Each transmitter provides coverage up to 300 feet from its site, but the transmitters could be networked together to form a wireless matrix so people would not lose their Internet signal as they traveled around the area.

The opposition to the project was provided by one of the telco-sponsored think tanks.

The networks pose a "number of serious problems that are being overlooked as cities rush into committing millions in taxpayer dollar to pay for network development and expansion," said the New Millennium Research Council, a Washington, D.C.-based think-tank.

Director Allen Hepner refused to say whether telecom and cable companies funded the research and council. The group is an "independent" offshoot of Issue Dynamics, a consulting firm that has done work for SBC and Verizon.

I heard some of the San Antonio folks speak at a panel on the converging technologies industries in central Texas, so I know they've been thinking about community projects for some time. Nonetheless, I suspect the artificial deadlines imposed by HB 789 must have provided some impetus for action.

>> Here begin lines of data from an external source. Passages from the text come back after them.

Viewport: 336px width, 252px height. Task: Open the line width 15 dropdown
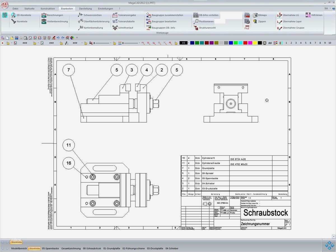[x=187, y=43]
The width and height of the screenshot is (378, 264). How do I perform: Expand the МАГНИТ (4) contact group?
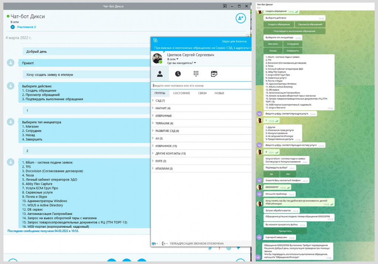pos(163,108)
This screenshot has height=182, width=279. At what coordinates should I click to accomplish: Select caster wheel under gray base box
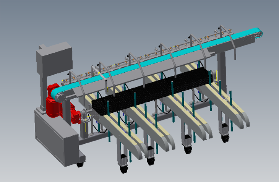click(x=79, y=165)
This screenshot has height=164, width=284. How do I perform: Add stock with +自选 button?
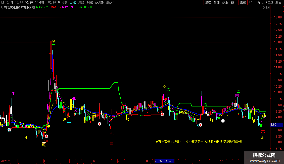(269, 2)
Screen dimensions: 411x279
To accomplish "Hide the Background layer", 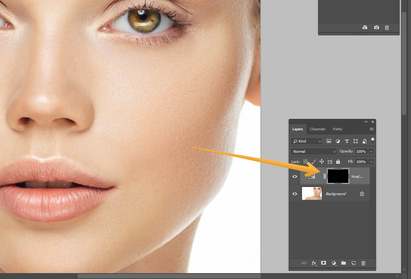I will (x=295, y=193).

The bill awaits action by the Senate. It has been amended to include a clause that prohibits cities from charging for wireless broadband services unless they were already doing so as of Jan. 1, 2005. The bill also states that a city may not provide wireless Internet access to the public unless they provide that service by June 15, 2006.

Cisneros and other community leaders are working to get a Wi-Fi network in place in San Antonio before the deadline.

The San Antonio folks already were organized and in a position to meet these deadlines. They've got a good start on what could be a great project.

I'm concerned that if the deadlines currently in HB 789 are maintained, what's going to happen in the areas of the state that don't have that level of planning or organization in place. They are either going to have to rush off half-cocked to meet these artificial deadlines, or watch the possibilities of muni broadband past them by.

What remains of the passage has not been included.